• What to work on
Your answer must be the exact lines from the one holding "Where should I" through the end of the entries, with no pictures.
┄┄┄┄┄┄
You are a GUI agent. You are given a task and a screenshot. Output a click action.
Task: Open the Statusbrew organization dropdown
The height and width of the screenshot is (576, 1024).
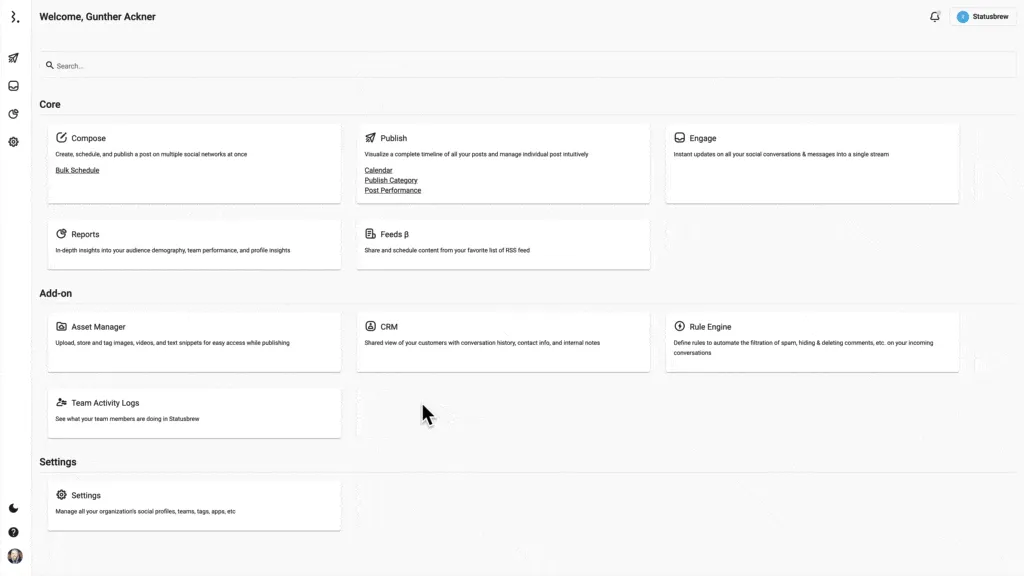click(x=983, y=17)
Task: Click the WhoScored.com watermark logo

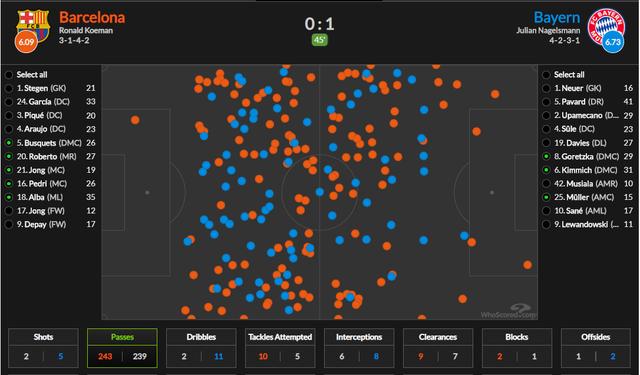Action: (x=509, y=311)
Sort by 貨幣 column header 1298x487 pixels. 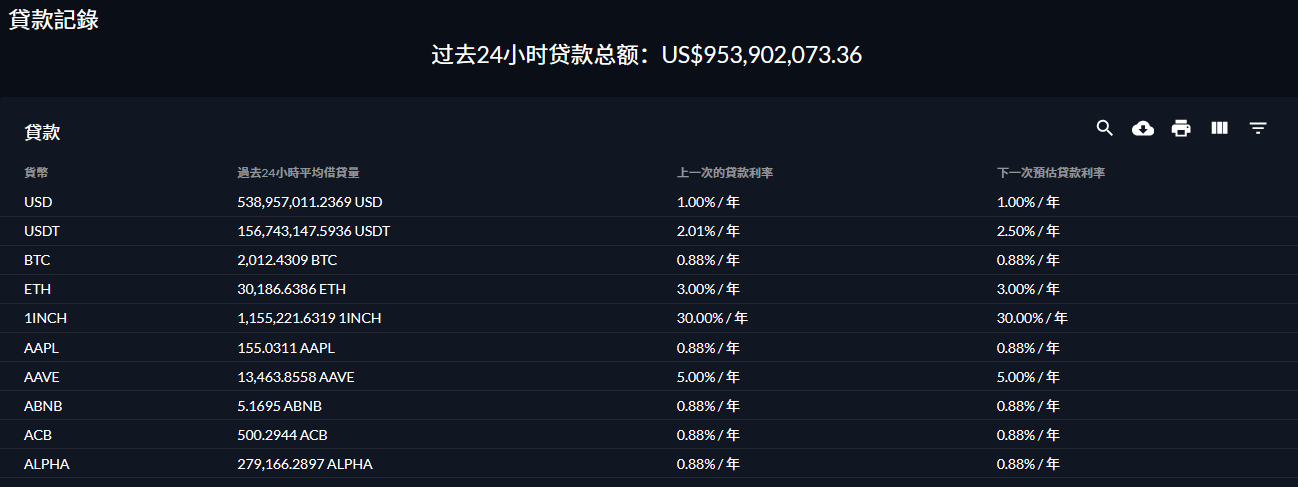point(36,173)
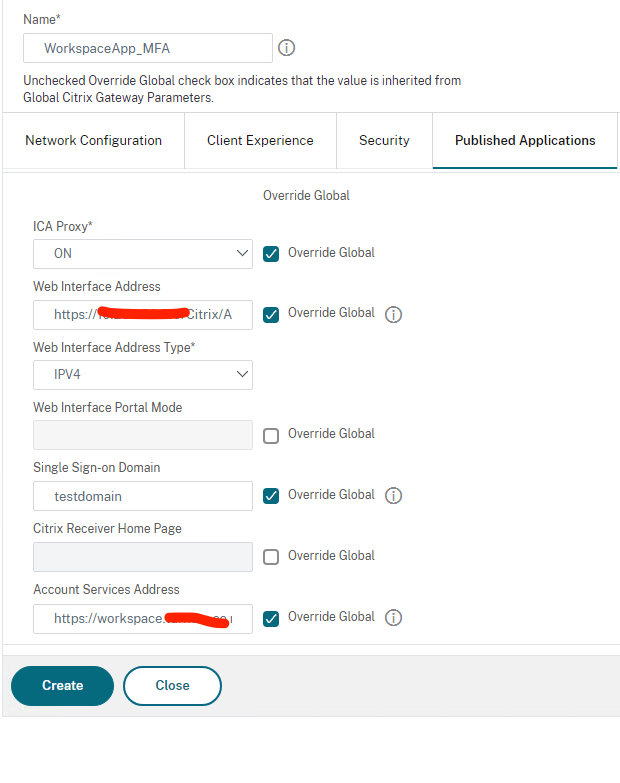This screenshot has width=620, height=783.
Task: Click info icon next to Single Sign-on Domain
Action: click(x=393, y=495)
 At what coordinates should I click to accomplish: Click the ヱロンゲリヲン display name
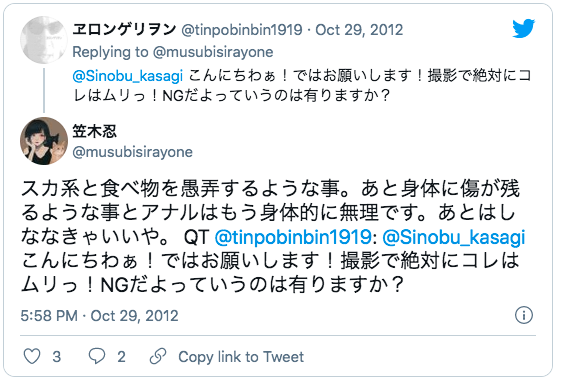coord(124,30)
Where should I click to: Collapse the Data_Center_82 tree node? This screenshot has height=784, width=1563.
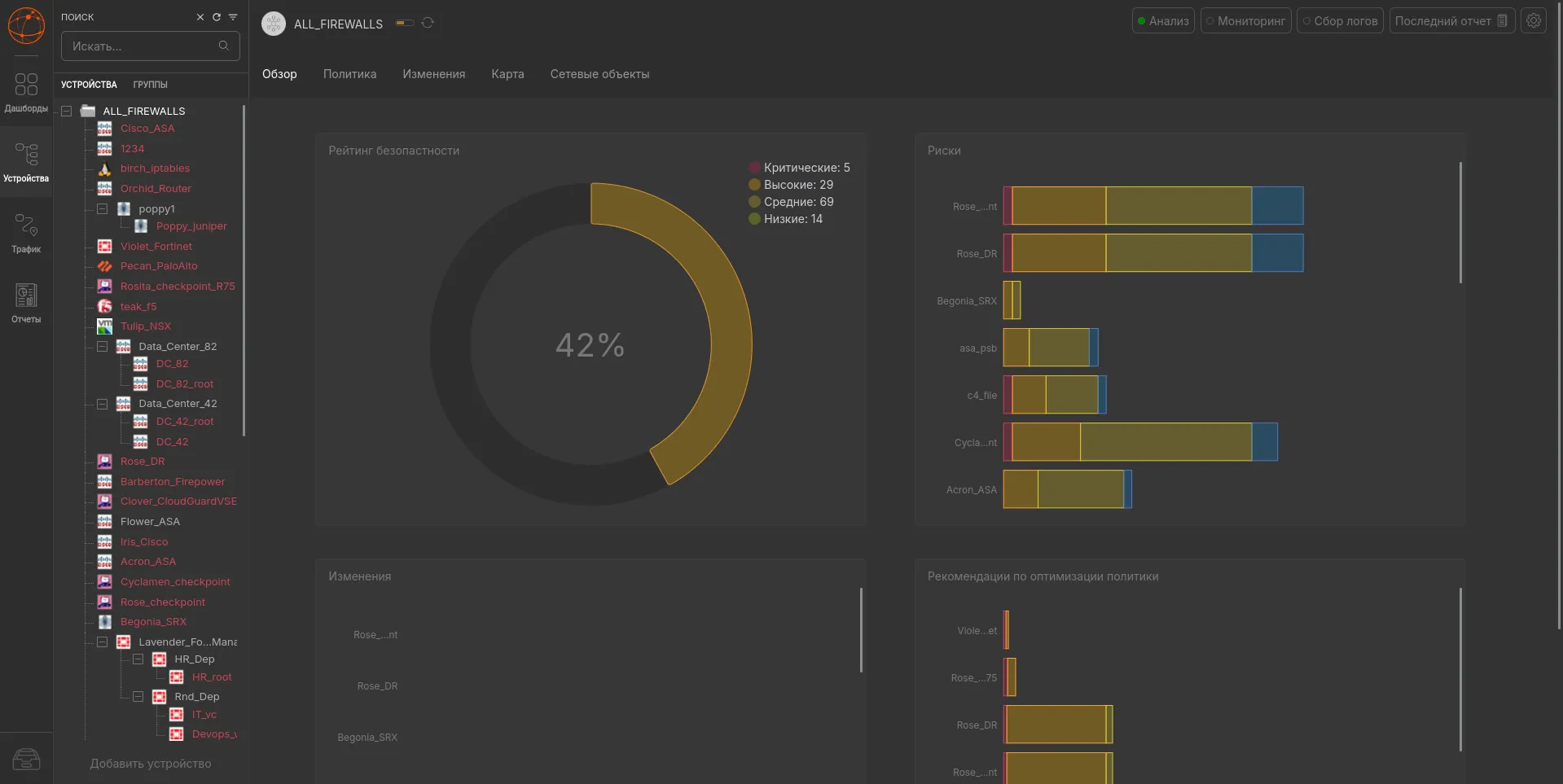[103, 347]
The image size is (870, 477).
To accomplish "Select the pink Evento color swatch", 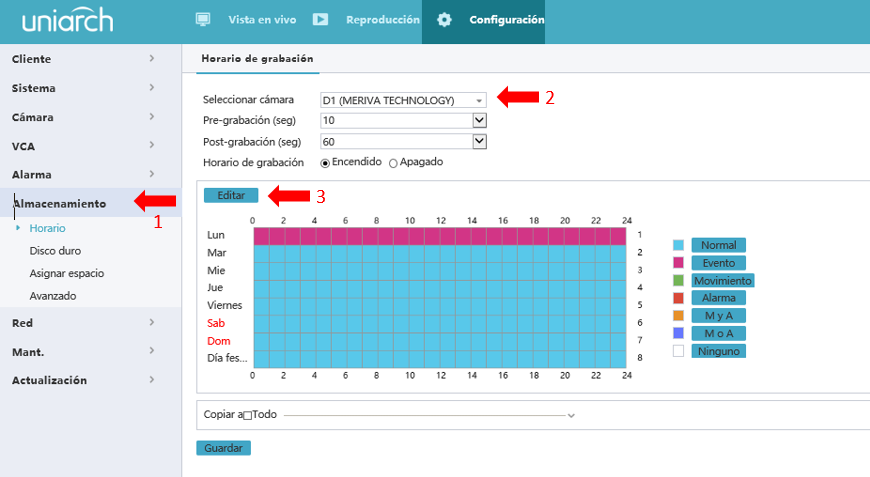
┄┄┄┄┄┄
• Output of the task
Where should I click to: Collapse the Data_Center_82 tree node? This screenshot has height=784, width=1563.
[103, 347]
The image size is (870, 477).
To accomplish "Select the pink Evento color swatch", 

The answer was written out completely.